What to produce: Transcribe the data exactly. Leave nothing out.

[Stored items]
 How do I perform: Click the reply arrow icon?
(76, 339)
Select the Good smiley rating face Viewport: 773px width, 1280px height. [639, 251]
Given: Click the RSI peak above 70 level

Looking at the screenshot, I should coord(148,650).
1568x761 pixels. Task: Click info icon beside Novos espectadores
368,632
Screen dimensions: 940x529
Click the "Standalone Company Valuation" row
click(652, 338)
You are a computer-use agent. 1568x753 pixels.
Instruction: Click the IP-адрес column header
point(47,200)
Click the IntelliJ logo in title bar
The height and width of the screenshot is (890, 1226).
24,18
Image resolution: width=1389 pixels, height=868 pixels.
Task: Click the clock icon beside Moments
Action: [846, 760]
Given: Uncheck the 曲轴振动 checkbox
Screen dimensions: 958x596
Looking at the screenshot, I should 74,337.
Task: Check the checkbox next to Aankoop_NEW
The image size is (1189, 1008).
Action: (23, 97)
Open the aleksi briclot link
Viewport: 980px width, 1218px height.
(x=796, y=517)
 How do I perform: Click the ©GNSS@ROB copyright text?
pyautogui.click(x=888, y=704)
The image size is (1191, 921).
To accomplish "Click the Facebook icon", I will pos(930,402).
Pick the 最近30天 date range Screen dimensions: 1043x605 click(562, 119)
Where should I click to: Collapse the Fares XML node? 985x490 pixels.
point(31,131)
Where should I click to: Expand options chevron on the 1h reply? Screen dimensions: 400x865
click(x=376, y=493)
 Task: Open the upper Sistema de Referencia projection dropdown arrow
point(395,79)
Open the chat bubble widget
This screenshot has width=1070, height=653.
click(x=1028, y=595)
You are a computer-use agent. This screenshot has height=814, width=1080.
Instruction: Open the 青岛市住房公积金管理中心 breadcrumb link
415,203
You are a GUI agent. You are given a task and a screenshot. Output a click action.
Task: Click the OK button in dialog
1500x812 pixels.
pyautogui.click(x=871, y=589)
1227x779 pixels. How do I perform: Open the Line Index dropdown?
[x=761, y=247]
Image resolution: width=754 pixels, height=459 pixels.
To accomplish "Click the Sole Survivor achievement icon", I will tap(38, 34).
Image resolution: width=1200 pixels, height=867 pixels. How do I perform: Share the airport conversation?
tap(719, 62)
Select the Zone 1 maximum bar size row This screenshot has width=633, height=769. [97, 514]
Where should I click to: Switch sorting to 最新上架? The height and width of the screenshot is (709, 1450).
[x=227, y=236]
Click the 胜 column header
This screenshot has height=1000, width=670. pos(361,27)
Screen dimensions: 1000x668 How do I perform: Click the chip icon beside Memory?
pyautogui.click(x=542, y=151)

Response box:
 How do I perform: Click the reply arrow icon?
(76, 339)
Select the Good smiley rating face Viewport: 773px width, 1280px height. [639, 251]
Given: Click the RSI peak above 70 level

Looking at the screenshot, I should coord(148,650).
1568x761 pixels. Task: Click info icon beside Novos espectadores
368,632
Screen dimensions: 940x529
Click the "Standalone Company Valuation" row
click(652, 338)
You are a computer-use agent. 1568x753 pixels.
Instruction: Click the IP-адрес column header
point(47,200)
Click the IntelliJ logo in title bar
The height and width of the screenshot is (890, 1226).
24,18
Image resolution: width=1389 pixels, height=868 pixels.
Task: Click the clock icon beside Moments
Action: [846, 760]
Given: Uncheck the 曲轴振动 checkbox
Screen dimensions: 958x596
Looking at the screenshot, I should 74,337.
Task: Check the checkbox next to Aankoop_NEW
The image size is (1189, 1008).
Action: (23, 97)
Open the aleksi briclot link
Viewport: 980px width, 1218px height.
(x=796, y=517)
 How do I perform: Click the ©GNSS@ROB copyright text?
pyautogui.click(x=888, y=704)
The image size is (1191, 921).
To accomplish "Click the Facebook icon", I will pos(930,402).
Pick the 最近30天 date range Screen dimensions: 1043x605 click(562, 119)
Where should I click to: Collapse the Fares XML node? 985x490 pixels.
point(31,131)
Where should I click to: Expand options chevron on the 1h reply? Screen dimensions: 400x865
click(x=376, y=493)
 Task: Open the upper Sistema de Referencia projection dropdown arrow
point(395,79)
Open the chat bubble widget
This screenshot has width=1070, height=653.
click(x=1028, y=595)
You are a computer-use agent. This screenshot has height=814, width=1080.
Instruction: Open the 青岛市住房公积金管理中心 breadcrumb link
415,203
You are a GUI agent. You are given a task and a screenshot. Output a click action.
Task: Click the OK button in dialog
1500x812 pixels.
pyautogui.click(x=871, y=589)
1227x779 pixels. How do I perform: Open the Line Index dropdown?
[x=761, y=247]
Image resolution: width=754 pixels, height=459 pixels.
To accomplish "Click the Sole Survivor achievement icon", I will tap(38, 34).
Image resolution: width=1200 pixels, height=867 pixels. How do I perform: Share the airport conversation?
tap(719, 62)
Select the Zone 1 maximum bar size row This screenshot has width=633, height=769. [97, 514]
Where should I click to: Switch sorting to 最新上架? The height and width of the screenshot is (709, 1450).
[x=227, y=236]
Click the 胜 column header
This screenshot has height=1000, width=670. pos(361,27)
Screen dimensions: 1000x668 How do I perform: Click the chip icon beside Memory?
pyautogui.click(x=542, y=151)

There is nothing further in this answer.